Other key variables and descriptive statistics

Our medical records also include data on glycated haemoglobin (henceforth, HbA1c), a biomarker providing a measure of a patient’s average blood sugar level in the previous 8–12 weeks that is commonly used to diagnose T2DM [52]. In our setting, physicians follow standard national and international medical guidelines for patients with T2DM and use the threshold value of HbA1c ≥ 6.5 percent to diagnose T2DM [53].Footnote 4 This test is administered as part of routine health checks to all individuals presenting relevant risk factors or symptoms of hyperglycaemia (high blood sugar levels).

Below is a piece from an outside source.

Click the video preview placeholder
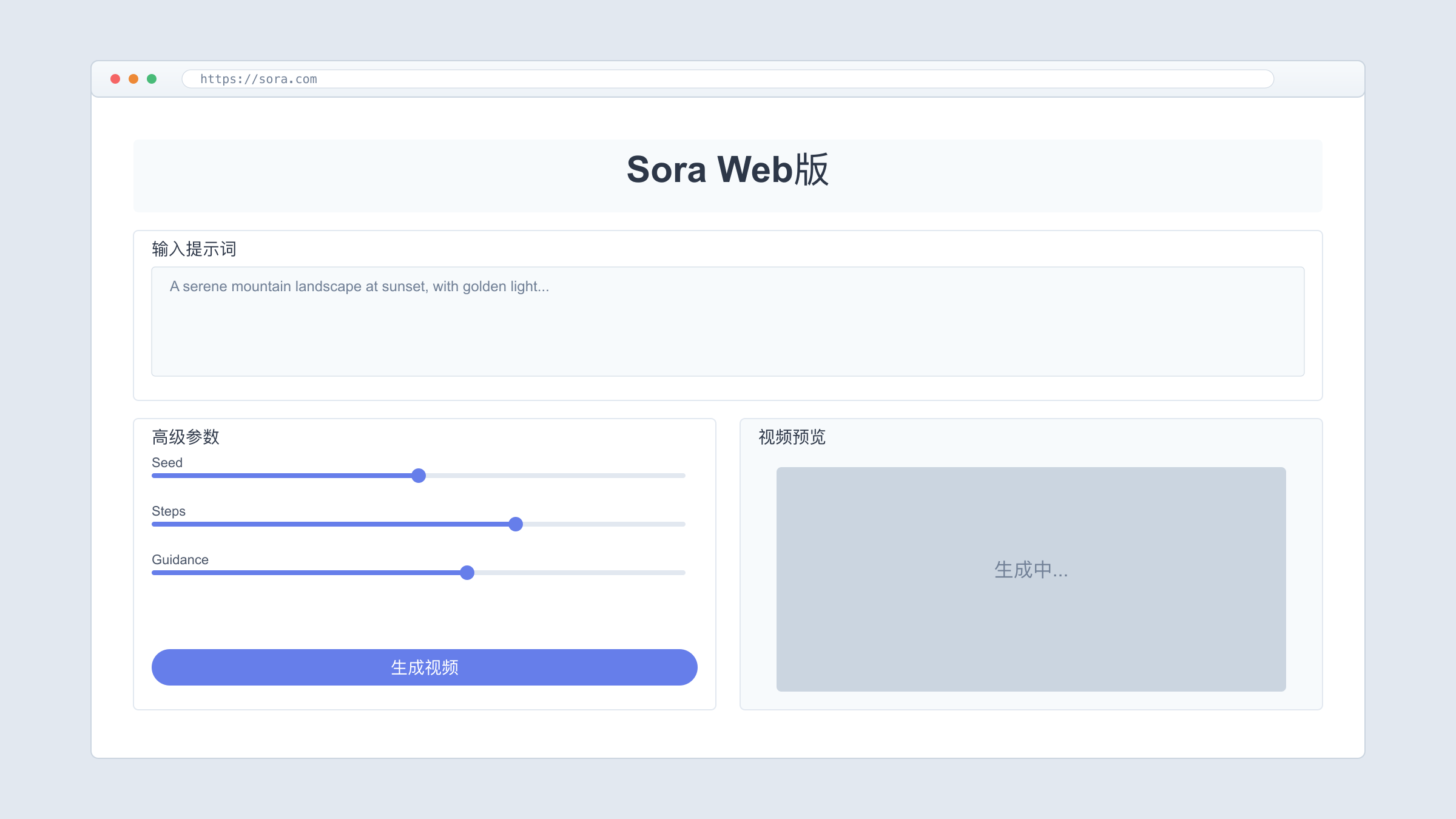The height and width of the screenshot is (819, 1456). click(x=1030, y=579)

HbA1c measurements are endorsed by the International Expert Committee (IEC) and the American Diabetes Association (ADA) as they are more reliable if compared to other measures of blood sugar such as the Fasting Plasma Glucose (FPG).Footnote 5 The latter appears to have a substantially shorter time validity; to be sensitive to short-term lifestyle changes and stress; and tend to systematically underestimate the prevalence of diabetes [43, 52, 58].Footnote 6 Relevant to this study, upon a T2DM diagnosis, patients of the Spanish health care system are normally recommended to follow a non-pharmacological treatment consisting of educational training sessions for diabetes self-management aimed at improving their lifestyle though dietary changes and regular exercise.

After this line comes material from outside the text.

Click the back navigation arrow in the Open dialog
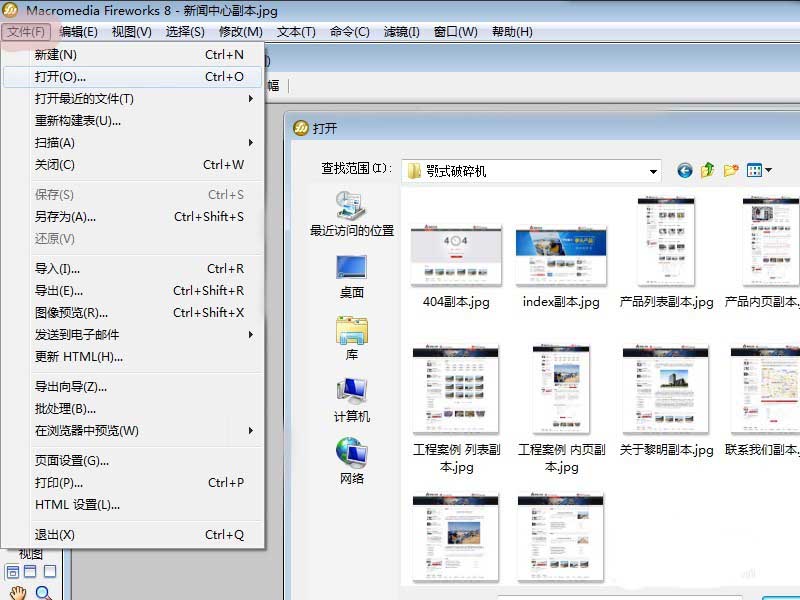This screenshot has height=600, width=800. coord(685,170)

In addition, the dataset includes a rich set of demographic and socioeconomic characteristics such as age; gender; employment status (active/retired); marital status (married/cohabiting vs living alone); immigration status (EU vs non-EU), that we use as control variables. For the purpose of our analysis, we include in our estimating sample individuals with at least one biomarker measurement per year. This effectively includes any individual either diagnosed with diabetes; at risk of diabetes (including pre-diabetics, i.e. patients with a HbA1c value between 5.7–6.4 percent); or any other individual with relevant risk factors or symptoms that may lead to high blood sugar levels. This leads to a sample of 13,971 individuals (39,994 obs.).Footnote 7

Table 1 reports the summary statistics of the main variables of interest. The Table shows that around 18 percent of the patients are diagnosed with clinical depression.Footnote 8 We next report statistics on individuals diagnosed with T2DM via the corresponding ICPC-2 code informed by the HbA1c values. The average HbA1c for the patients in our sample is around 6.6 percent and on average patients have been diagnosed for a little over 3 years (see the variable labelled “onset”). With respect to other demographic variables, the average age of the sample is around 65, and the sample is almost evenly split by gender. Furthermore, 87, 27 and 2 percent of the sample are, respectively, living with a partner; active in the labour market; and were born outside the EU. Finally, the Table also reports that 59 and 53 percent of the patients are also diagnosed with hypertension and dyslipidaemia (the presence of high amounts of lipids, including cholesterol, in blood), respectively; while 4, 7 and 5 percent of the patients are affected by asthma, neoplasms/cancers and chronic obstructive pulmonary disease (COPD) respectively. Tables S1-S3 in the Additional file 1 show differences in individuals’ characteristics by treatment status, gender and bodyweight change.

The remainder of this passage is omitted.